O sistema de trabalho é sempre o mesmo: todos recebem o mesmo salário, do faxineiro ao presidente; comissões tomam as decisões rotineiras, e uma assembléia geral, as mais importantes.
Existem hoje cerca de 140 fábricas recuperadas na Argentina. A maior parte (80%) é composta por pequenas e médias empresas e emprega, em média, 40 trabalhadores.
"Nas fábricas que já se estruturaram, o salário médio chega a 800 pesos (cerca de R$ 800)", afirma Eduardo Murúa, do Movimento Nacional de Empresas Recuperadas.
Menos de 20% da população argentina recebe mais de 800 pesos por mês. Mas os salários não são tão generosos em todas as fábricas. No antigo estaleiro Sanym, por exemplo, os trabalhadores devem receber 300 pesos neste mês. "É o nosso primeiro mês. A maior parte do dinheiro que levantamos vai ser usado para investimento em matéria-prima e equipamentos. O que sobra, dividimos", diz Rodríguez.

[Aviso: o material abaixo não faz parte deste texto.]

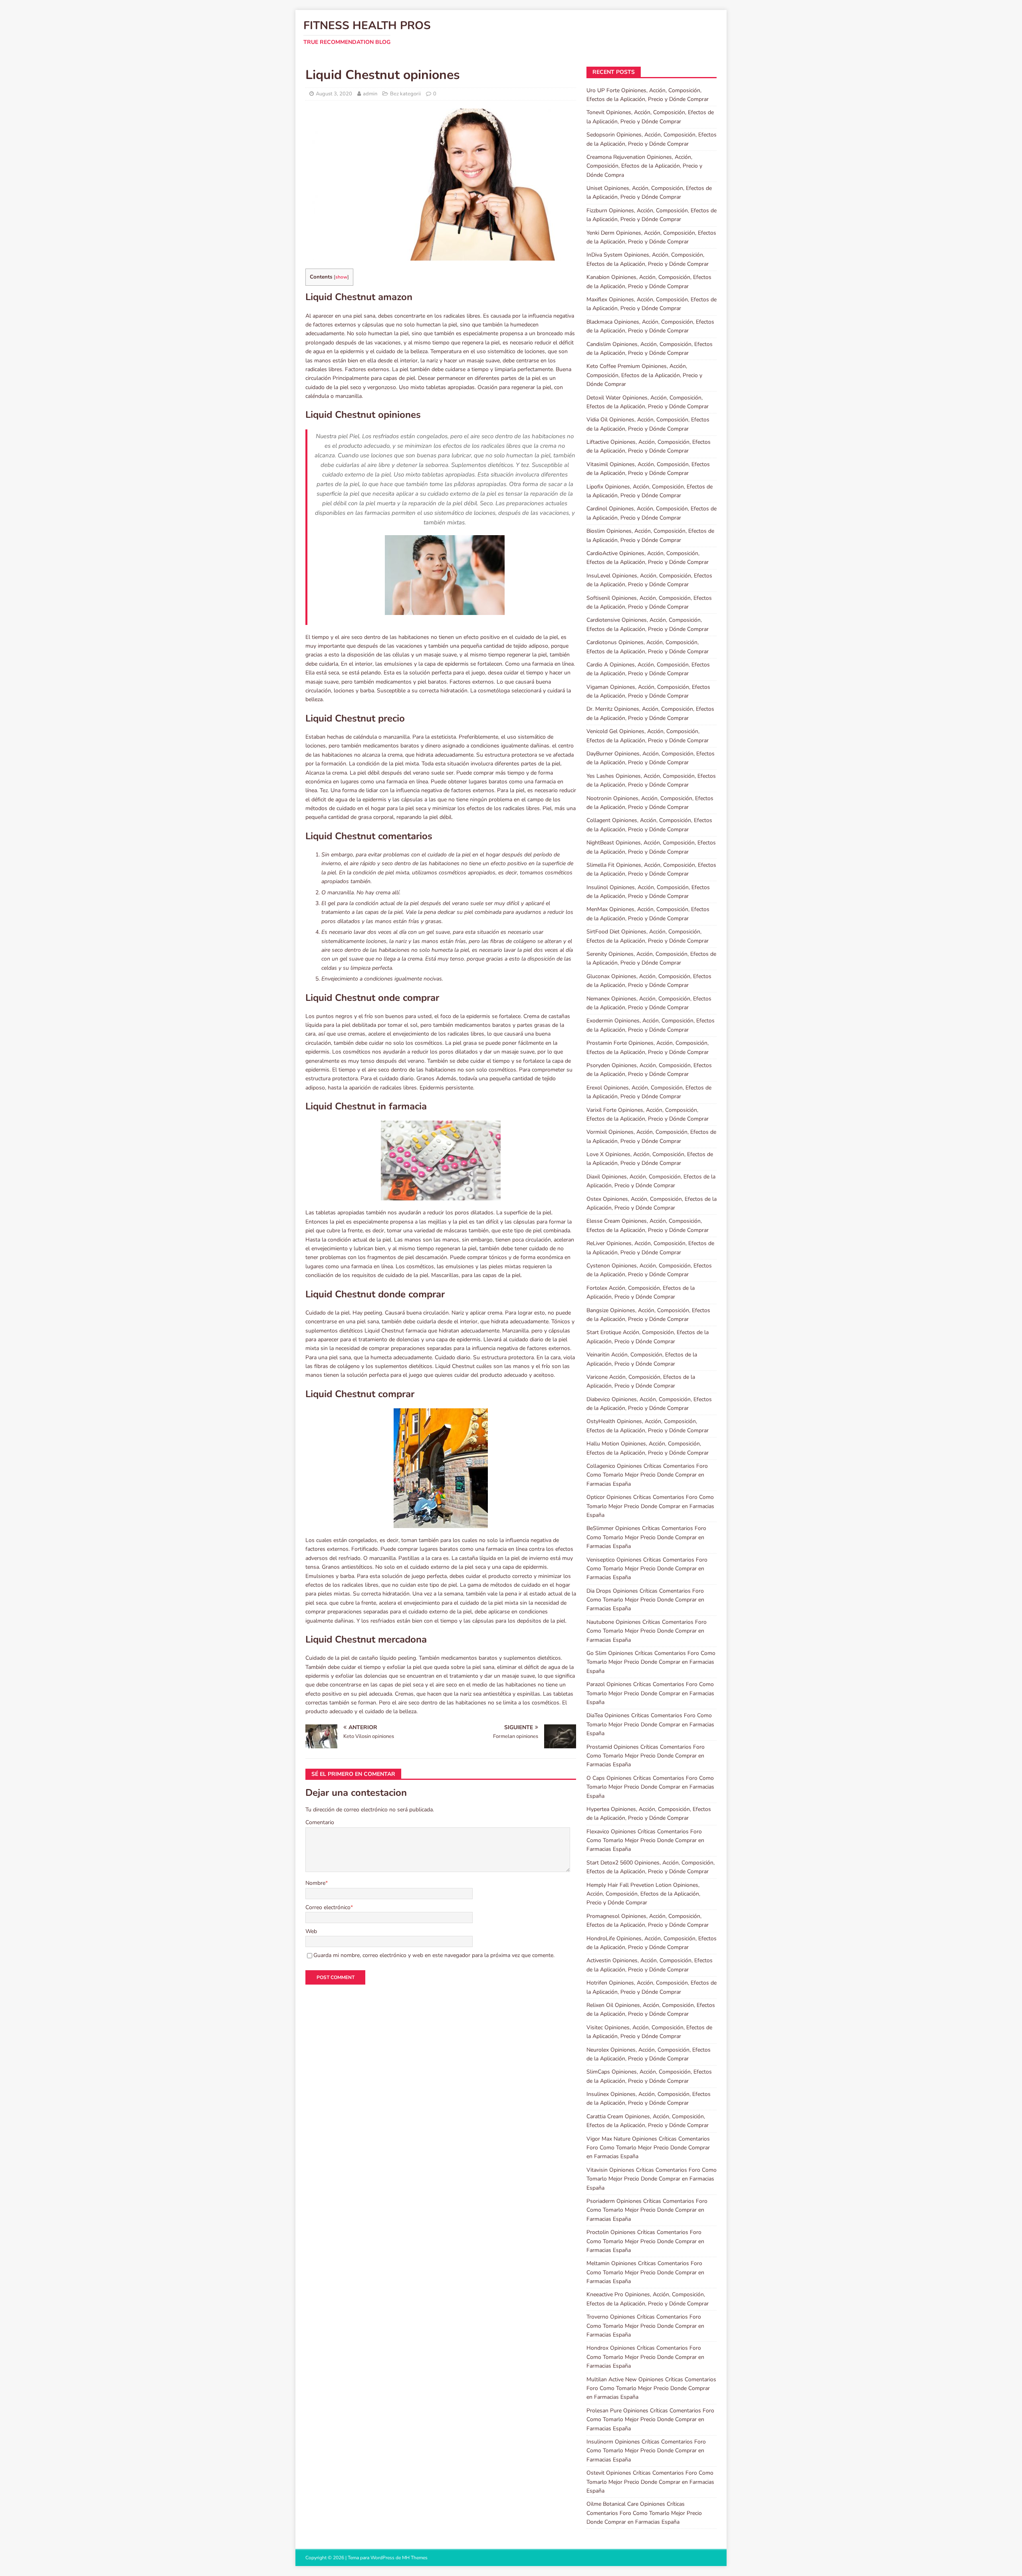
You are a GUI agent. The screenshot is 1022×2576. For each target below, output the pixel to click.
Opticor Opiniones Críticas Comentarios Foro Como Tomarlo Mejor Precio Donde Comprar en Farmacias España (650, 1506)
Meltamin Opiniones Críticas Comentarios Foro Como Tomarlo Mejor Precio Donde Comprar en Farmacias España (645, 2272)
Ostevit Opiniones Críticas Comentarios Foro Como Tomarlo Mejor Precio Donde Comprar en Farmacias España (650, 2482)
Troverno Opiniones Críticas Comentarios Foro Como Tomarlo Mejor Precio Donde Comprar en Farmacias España (645, 2326)
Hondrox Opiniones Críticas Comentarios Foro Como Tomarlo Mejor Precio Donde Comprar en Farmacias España (645, 2357)
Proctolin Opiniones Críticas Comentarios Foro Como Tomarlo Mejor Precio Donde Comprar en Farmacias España (645, 2241)
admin (370, 93)
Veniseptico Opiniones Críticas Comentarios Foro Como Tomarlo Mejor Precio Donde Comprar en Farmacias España (646, 1569)
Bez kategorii (405, 93)
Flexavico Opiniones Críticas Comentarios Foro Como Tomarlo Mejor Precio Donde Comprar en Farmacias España (645, 1840)
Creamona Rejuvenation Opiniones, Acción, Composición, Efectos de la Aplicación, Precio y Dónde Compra (644, 166)
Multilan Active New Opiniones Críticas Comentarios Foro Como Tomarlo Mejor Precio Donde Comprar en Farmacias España (651, 2388)
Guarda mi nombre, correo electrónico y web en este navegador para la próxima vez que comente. (434, 1955)
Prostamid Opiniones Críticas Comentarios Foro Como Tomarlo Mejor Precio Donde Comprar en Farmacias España (645, 1756)
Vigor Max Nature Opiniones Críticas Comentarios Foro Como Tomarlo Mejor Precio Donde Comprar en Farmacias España (648, 2148)
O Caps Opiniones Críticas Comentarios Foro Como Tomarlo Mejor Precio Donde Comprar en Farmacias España (650, 1787)
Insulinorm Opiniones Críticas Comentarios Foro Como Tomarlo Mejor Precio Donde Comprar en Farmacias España (646, 2450)
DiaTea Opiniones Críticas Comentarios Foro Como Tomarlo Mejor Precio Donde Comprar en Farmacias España (650, 1724)
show (341, 277)
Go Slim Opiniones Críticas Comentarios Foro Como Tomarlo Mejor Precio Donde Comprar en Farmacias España (650, 1662)
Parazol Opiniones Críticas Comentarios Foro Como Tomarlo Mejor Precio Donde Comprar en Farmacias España (650, 1693)
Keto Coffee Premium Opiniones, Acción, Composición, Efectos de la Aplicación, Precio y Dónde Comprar (644, 375)
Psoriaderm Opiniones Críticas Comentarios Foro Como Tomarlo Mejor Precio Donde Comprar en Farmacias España (646, 2210)
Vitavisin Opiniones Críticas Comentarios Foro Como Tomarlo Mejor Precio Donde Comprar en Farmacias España (651, 2179)
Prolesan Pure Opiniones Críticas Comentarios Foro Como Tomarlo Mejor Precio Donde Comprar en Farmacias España (650, 2419)
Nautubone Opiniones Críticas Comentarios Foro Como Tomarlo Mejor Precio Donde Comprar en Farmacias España (646, 1631)
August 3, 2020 (334, 93)
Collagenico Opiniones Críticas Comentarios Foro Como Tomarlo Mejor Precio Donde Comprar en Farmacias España (647, 1475)
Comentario (319, 1822)
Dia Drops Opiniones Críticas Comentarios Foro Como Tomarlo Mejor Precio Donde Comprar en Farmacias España (645, 1600)
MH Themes (415, 2557)
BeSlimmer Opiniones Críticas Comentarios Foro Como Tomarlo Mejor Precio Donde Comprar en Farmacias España (646, 1537)
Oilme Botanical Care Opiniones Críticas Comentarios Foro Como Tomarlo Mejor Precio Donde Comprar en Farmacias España (644, 2513)
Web (311, 1931)
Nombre (315, 1883)
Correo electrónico (328, 1907)
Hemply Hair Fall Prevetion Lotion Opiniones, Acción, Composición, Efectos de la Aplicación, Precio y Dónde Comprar (643, 1894)
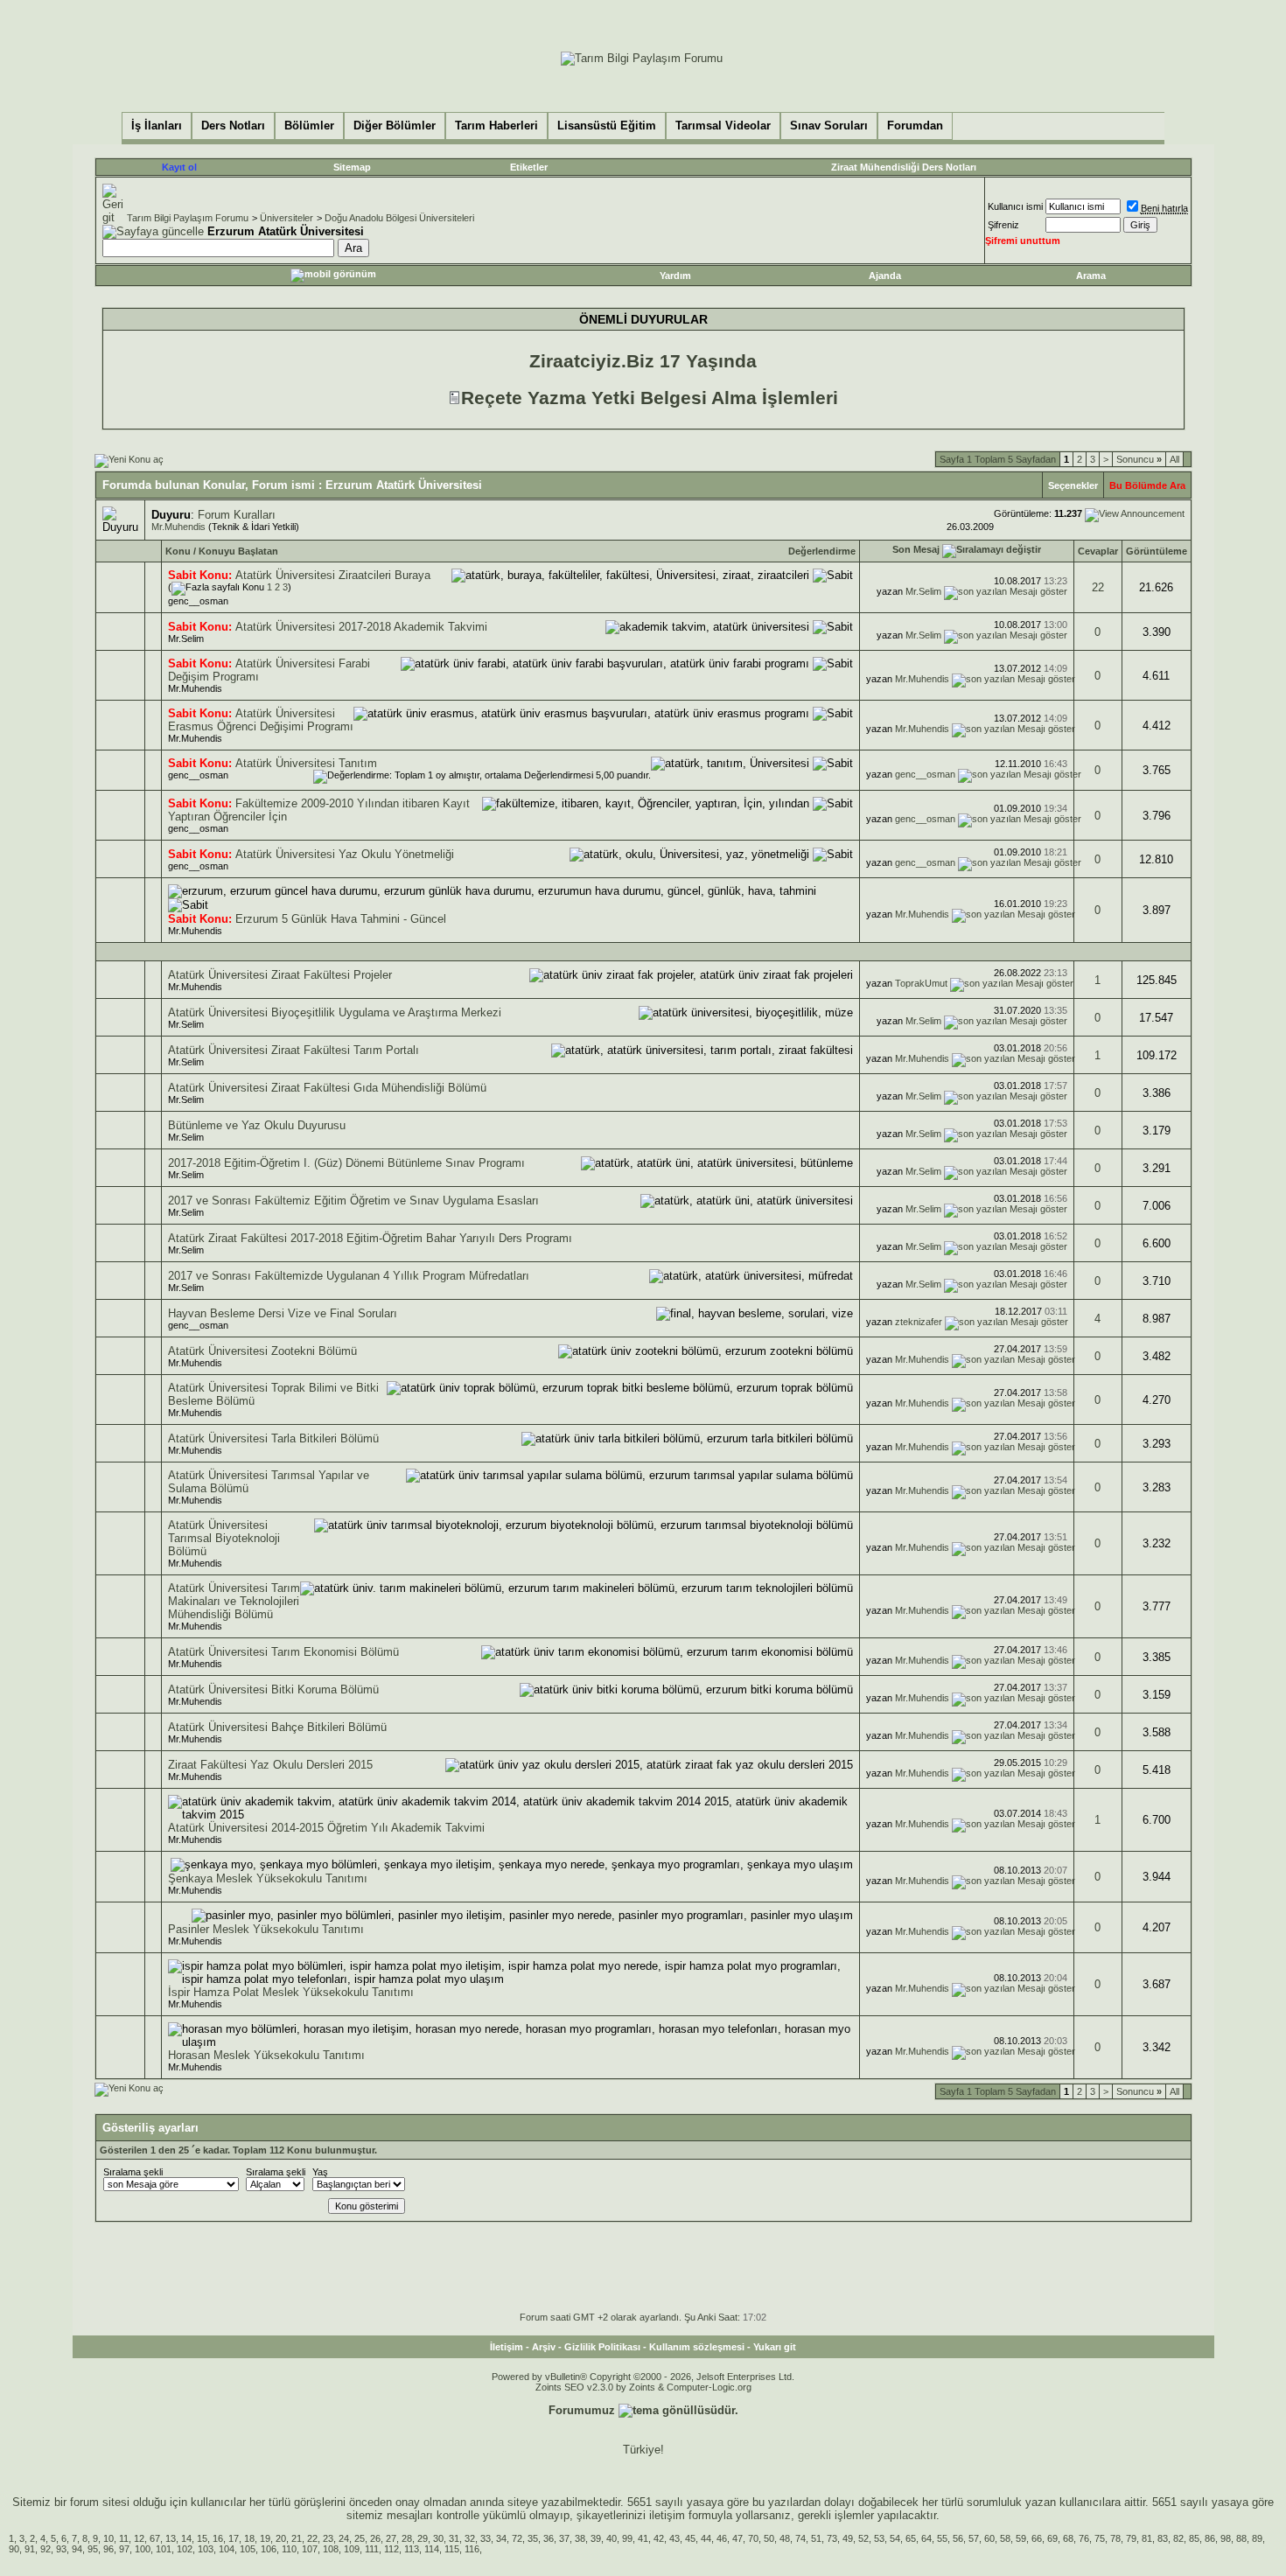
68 (1068, 2538)
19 (265, 2538)
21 (296, 2538)
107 (310, 2549)
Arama (1091, 275)
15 (202, 2538)
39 (596, 2538)
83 (1162, 2538)
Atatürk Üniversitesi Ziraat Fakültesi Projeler (280, 974)
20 (281, 2538)
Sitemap (352, 167)
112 (391, 2549)
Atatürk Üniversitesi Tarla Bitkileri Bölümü (273, 1438)
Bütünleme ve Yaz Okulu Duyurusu (257, 1125)
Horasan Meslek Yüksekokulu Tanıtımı (266, 2055)
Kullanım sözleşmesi (696, 2347)
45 (690, 2538)
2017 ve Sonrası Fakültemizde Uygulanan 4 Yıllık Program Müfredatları (348, 1275)
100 (142, 2549)
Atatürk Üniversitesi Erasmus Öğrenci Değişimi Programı (260, 720)
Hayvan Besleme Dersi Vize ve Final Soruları (282, 1313)
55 (942, 2538)
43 (674, 2538)
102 (184, 2549)
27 (391, 2538)
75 (1099, 2538)
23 (328, 2538)
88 (1241, 2538)
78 (1115, 2538)
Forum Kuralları (237, 514)
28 (407, 2538)
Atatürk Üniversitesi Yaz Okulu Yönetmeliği (344, 854)
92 (45, 2549)
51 (816, 2538)
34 (501, 2538)
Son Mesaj (916, 549)
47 (737, 2538)
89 (1257, 2538)
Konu (178, 551)
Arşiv (544, 2347)
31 (454, 2538)
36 (548, 2538)
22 (1098, 587)
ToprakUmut (921, 983)
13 (170, 2538)
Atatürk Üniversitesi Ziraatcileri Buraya (332, 575)
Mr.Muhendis (178, 526)
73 (832, 2538)
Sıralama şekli (133, 2172)
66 (1036, 2538)
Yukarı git (774, 2347)
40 (611, 2538)
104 (226, 2549)
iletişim (667, 2515)
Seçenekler (1073, 485)
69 (1052, 2538)
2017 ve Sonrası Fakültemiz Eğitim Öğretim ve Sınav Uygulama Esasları (353, 1200)
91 (29, 2549)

Ele lista as dificuldades das fábricas: desconfiança dos fornecedores, inexistência de crédito, dificuldades de comercialização, processos de reintegração de posse aos antigos donos.

"Todos são donos"
Na maioria dos casos, os trabalhadores acabam ganhando o processo. Às vezes simplesmente porque eles são os maiores credores da empresa falida, por conta dos salários atrasados. A Justiça, por sua vez, tenta garantir o direito de propriedade e concede aos trabalhadores apenas o direito de usar a estrutura da empresa por um período determinado.
É o caso da fábrica Zanon, uma das maiores produtoras de cerâmicas da Argentina. Em novembro de 2001, a empresa fechou as portas e demitiu 531 empregados. Depois de uma ocupação, eles conseguiram o direito de uso da fábrica por dois anos. Compraram cerca de 40% dos estoques da empresa com os salários atrasados. Venderam o estoque e, com os recursos arrecadados, reativaram a produção.
Hoje, a fábrica produz apenas 20% da capacidade total, mas é o suficiente para garantir um salário mensal de 800 pesos para cada trabalhador. O motivo? Todos recebem o mesmo: não há a necessidade de pagar salários mais altos para o pessoal administrativo ou dividendos para acionistas.
"Ou pensando de outra forma, todos são donos, todos recebem dividendos", explica Murúa.